What you are asked to do
Lines outside the range are not wanted. Give again exactly the lines between the line holding "OK (54, 2570)" and the line holding "uunk.com (23, 2200)", inclusive, from the listing below.

Available data
Start of Block
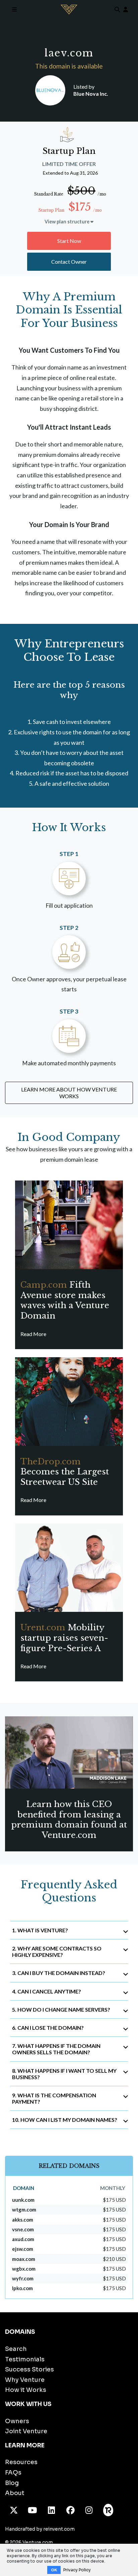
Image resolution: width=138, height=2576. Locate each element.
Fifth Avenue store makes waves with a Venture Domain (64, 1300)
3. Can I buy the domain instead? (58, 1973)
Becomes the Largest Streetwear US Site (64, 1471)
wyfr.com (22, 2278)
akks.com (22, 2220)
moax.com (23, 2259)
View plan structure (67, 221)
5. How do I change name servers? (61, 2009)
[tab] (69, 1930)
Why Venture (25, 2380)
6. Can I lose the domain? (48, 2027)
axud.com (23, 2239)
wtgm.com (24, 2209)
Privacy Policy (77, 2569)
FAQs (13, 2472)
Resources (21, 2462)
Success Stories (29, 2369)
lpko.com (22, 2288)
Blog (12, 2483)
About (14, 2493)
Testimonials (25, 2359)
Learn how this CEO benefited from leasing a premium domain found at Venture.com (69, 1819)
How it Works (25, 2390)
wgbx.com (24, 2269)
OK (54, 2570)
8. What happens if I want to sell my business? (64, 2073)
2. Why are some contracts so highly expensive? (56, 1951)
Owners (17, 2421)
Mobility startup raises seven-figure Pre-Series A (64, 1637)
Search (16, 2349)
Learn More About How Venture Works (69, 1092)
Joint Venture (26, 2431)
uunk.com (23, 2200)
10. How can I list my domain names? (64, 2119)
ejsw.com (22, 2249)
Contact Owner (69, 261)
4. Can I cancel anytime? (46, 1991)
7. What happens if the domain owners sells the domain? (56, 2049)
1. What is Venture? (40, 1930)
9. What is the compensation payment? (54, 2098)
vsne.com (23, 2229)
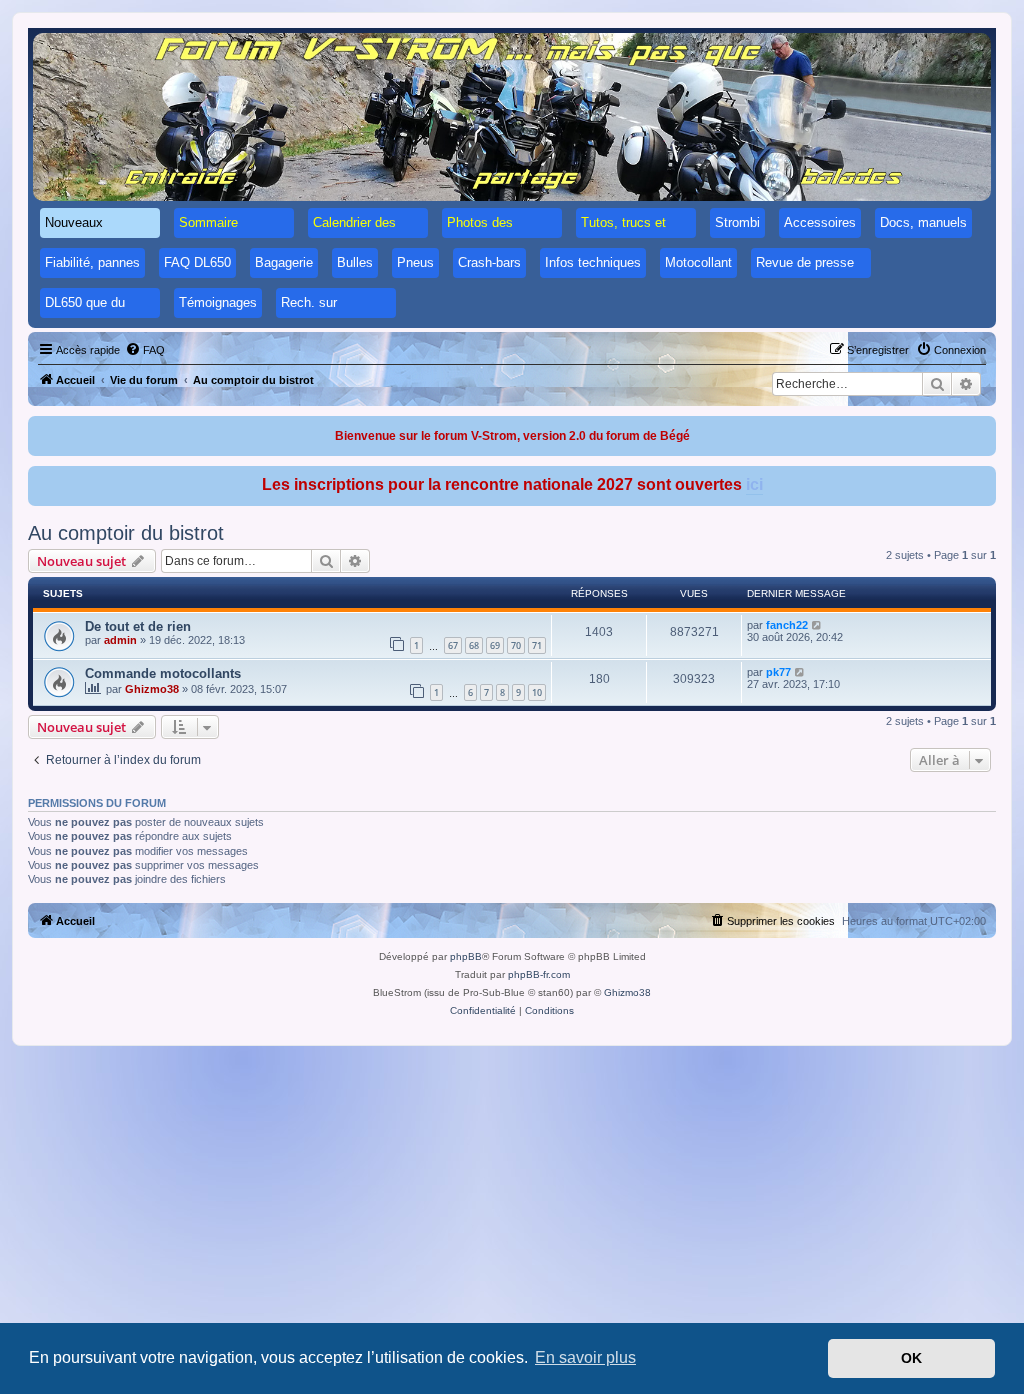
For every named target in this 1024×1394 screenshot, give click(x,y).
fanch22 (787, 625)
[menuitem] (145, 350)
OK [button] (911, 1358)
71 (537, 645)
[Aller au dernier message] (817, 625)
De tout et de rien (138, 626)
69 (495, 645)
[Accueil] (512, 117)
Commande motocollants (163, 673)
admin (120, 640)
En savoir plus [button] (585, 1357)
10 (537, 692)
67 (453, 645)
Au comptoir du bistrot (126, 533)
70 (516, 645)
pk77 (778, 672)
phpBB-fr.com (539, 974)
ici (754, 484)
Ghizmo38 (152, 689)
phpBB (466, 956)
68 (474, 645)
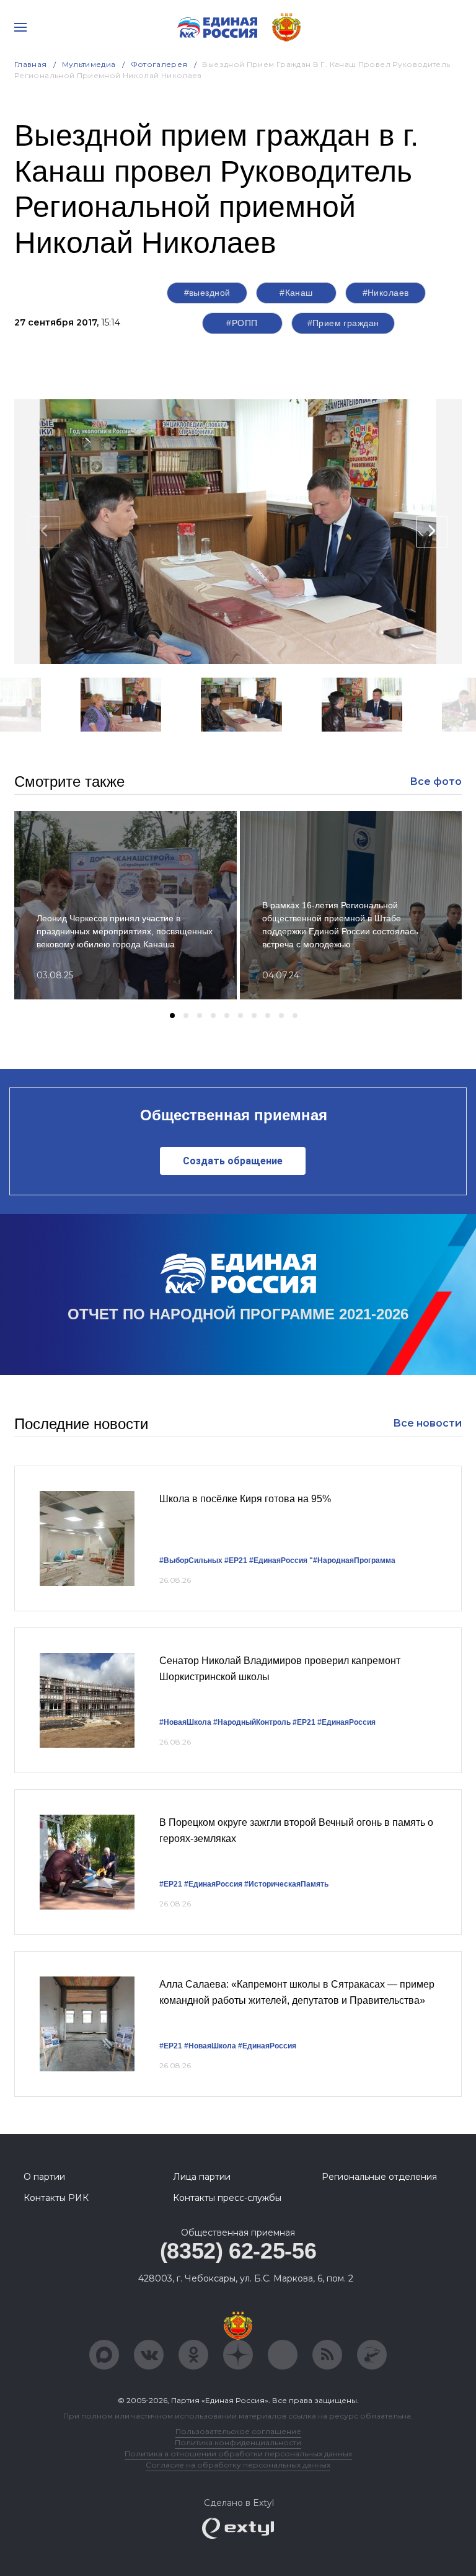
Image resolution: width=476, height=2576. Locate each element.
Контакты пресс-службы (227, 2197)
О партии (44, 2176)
End of Block
Expected answer
OK (54, 2570)
8. What happens if I want to sell my business? (64, 2073)
2. Why are some contracts so highly expensive? (56, 1951)
Owners (17, 2421)
Mobility startup raises seven-figure Pre-Series A (64, 1637)
Search (16, 2349)
Learn More About How Venture Works (69, 1092)
Joint Venture (26, 2431)
uunk.com (23, 2200)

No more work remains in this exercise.